A psychometrist is responsible for the administration and scoring of cognitive, psychoeducational, developmental and neuropsychological tests.
At Akron Children’s, psychometrists are based in NeuroBehavioral Health/ NeuroDevelopmental Science Center but interact with a variety of different providers.
If, for example, your child is being assessed for a possible diagnosis, such as autism, the psychometrist plays a valuable role in the process.
But helping to confirming diagnoses is just one of their many roles.
Their testing gives neurosurgeons the best information possible before and after surgery to remove a tumor or target an area causing seizures. Nephrologists may call upon them for information about neurobehavioral changes before and after a kidney transplant.
They test to see how children are doing after a long stay in rehab, after a premature delivery or to measure the impact of a congenital heart defect, genetic condition, or traumatic brain injury. And they can play a key role in helping providers, parents and teachers develop Individualized Education Plans (IEPs) and set goals for academic success.
They typically have degrees in psychology or related fields. A psychometrist acts on behalf of a testing psychologist’s license, so a referring provider would not refer a patient directly to psychometry for testing, but to an assessment clinic or neuropsychologist. And while the psychometrist tests the patient, it is the licensed psychologist that interprets and diagnoses the patient.
Betsy Newlon joined Akron Children’s as a psychometrist after working as a Head Start pre-school teacher. After five years in the role, she recently transitioned into the role of clinical coordinator for the department. She loved the interaction with children and parents and helping providers get the information they need to develop treatment plans and offer other recommendations.
While some tests look more like the common image of “test,” using pencil and paper or a computer screen, many are social-skills based.
Autism is a social skills-based assessment. The psychometrist will bring out toys and other interactive activities. She will closely observe the child’s play and interaction with his caretaker and the new people he is meeting.
Tests can take less than an hour or a full day depending on the age of the patient and the question being explored. A common assessment to look for developmental delays in, say, an 8-month-old child who was born premature, might take 45 minutes.
On the other hand, assessments for children with, say, epilepsy, Turner syndrome or neurofibromatosis, can be 6 or 7 hours with time for lunch and as many breaks as needed.
IQ testing would look at expressive language (vocalizations, expressions, word range), problem solving skills (looking at a picture and asking the child to recreate it with blocks), memory (reciting a string of numbers), and reasoning (what’s a common link between two different words or pictures).
Newlon estimates the team works with 30-plus different assessments. They are standardized, so every children’s hospital and every psychometrist follows the same protocols for each patient.
“Yet, no two children are alike,” Newlon said. “We know some kids take longer to formulate a response or need multiple breaks.

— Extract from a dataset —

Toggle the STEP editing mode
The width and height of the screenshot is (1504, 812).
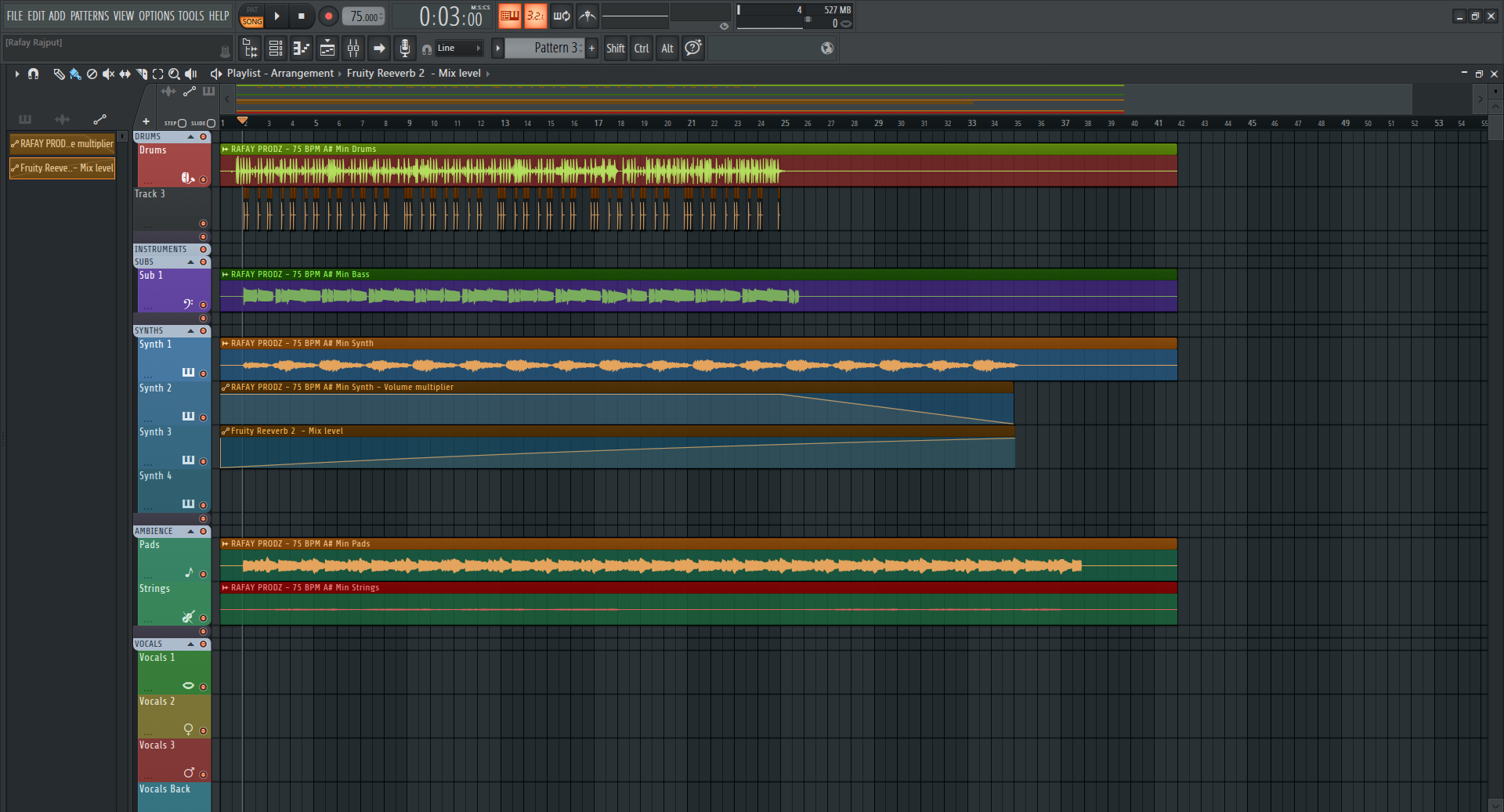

Some kids take longer to warm up and establish that rapport. We see one patient a day, and he or she is our sole focus. We want to make this the best experience possible.”
The psychometrist checks in with the licensed psychologist several times during a long assessment, and at the conclusion, writes a detailed behavioral observation. Then the test is scored, reviewed by a peer for accuracy, and shared with referring providers and, ultimately, the parents.
It’s common for parents to worry about testing, not only if their child is rested and ready for it but that it will, indeed, yield the information needed for such important decisions as a surgery plan or diagnosis.
“We prioritize that rapport,” said Newlon. “I often had parents tell me how surprised they were to see me get not only the information we set out to get, but even more.”